Risk & Chances

When it comes to Bets & Outcomes with money, whether a bet is a good choice to make, the risk and chances should be calculated first. It gives a good overview of what is currently going on with the investment and what might be possible from this point. In many cases this calculation is a probability. That means nothing is certain, there is only a certainty “level”. This is written down as a percentage part out of 100. The result is called an expected value (EV).

Positive Example (deterministic):

The investment game consists of a bet of 100$, which you can win or lose, every time you make it. There is a chance to win (in 60% of all cases) and a risk to lose (in 40% of all cases).

Bet = 100$

Winning 100 $ percentage = 60%

Losing 100$ percentage = 40%

Should you make this bet from a mathematical perspective?

Chance

Yes. Make this bet. You will be a winner. Let’s look at the expected value (EV).

EV = (0.6 * 100$) – (0.4 * 100$) = 20 $

For every bet you make the outcome is positive 20$. So, bet as much as you can as often as you can! After this mathematical calculation, let’s have a look at the risk.
+--
- _Task requirements_
a - Repeat the passage from the text on risk and chances from "EV = (0.6 * 100$)" up to and including "at the risk.".
b - Translate this sentence from the text on risk and chances into Spanish: "In many cases this calculation is a probability."
c - List every line in the text on risk and chances that uses an equals sign.

- _Data lines_
+--
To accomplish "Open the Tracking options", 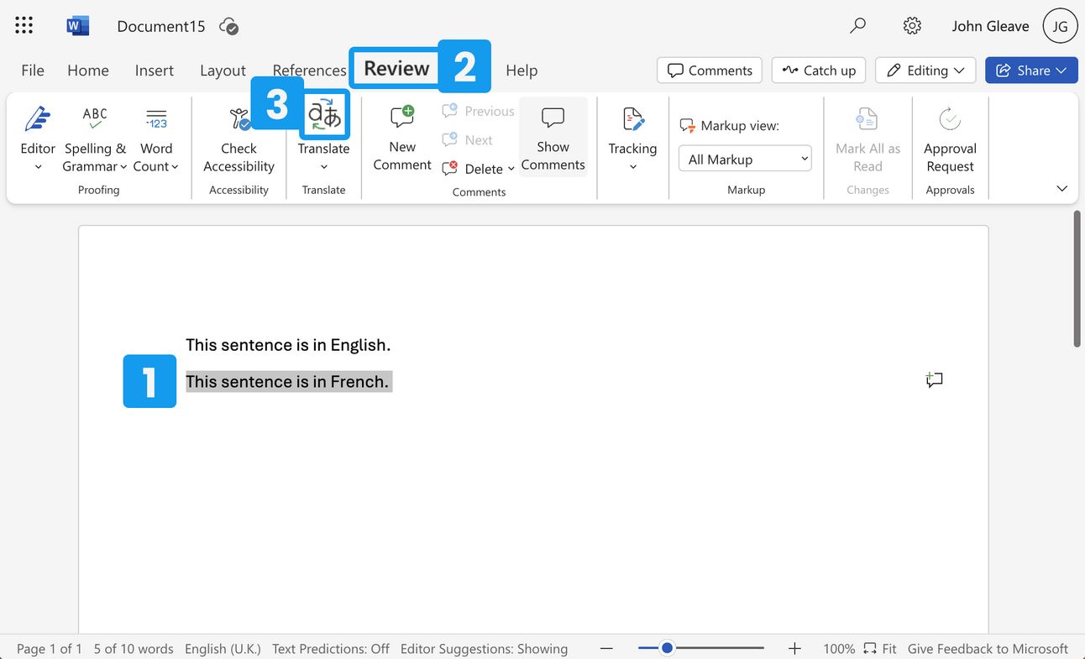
+--
- _The solutions_
a -
EV = (0.6 * 100$) – (0.4 * 100$) = 20 $

For every bet you make the outcome is positive 20$. So, bet as much as you can as often as you can! After this mathematical calculation, let’s have a look at the risk.

b - En muchos casos, este cálculo es una probabilidad.

c -
- Bet = 100$
- Winning 100 $ percentage = 60%
- Losing 100$ percentage = 40%
- EV = (0.6 * 100$) – (0.4 * 100$) = 20 $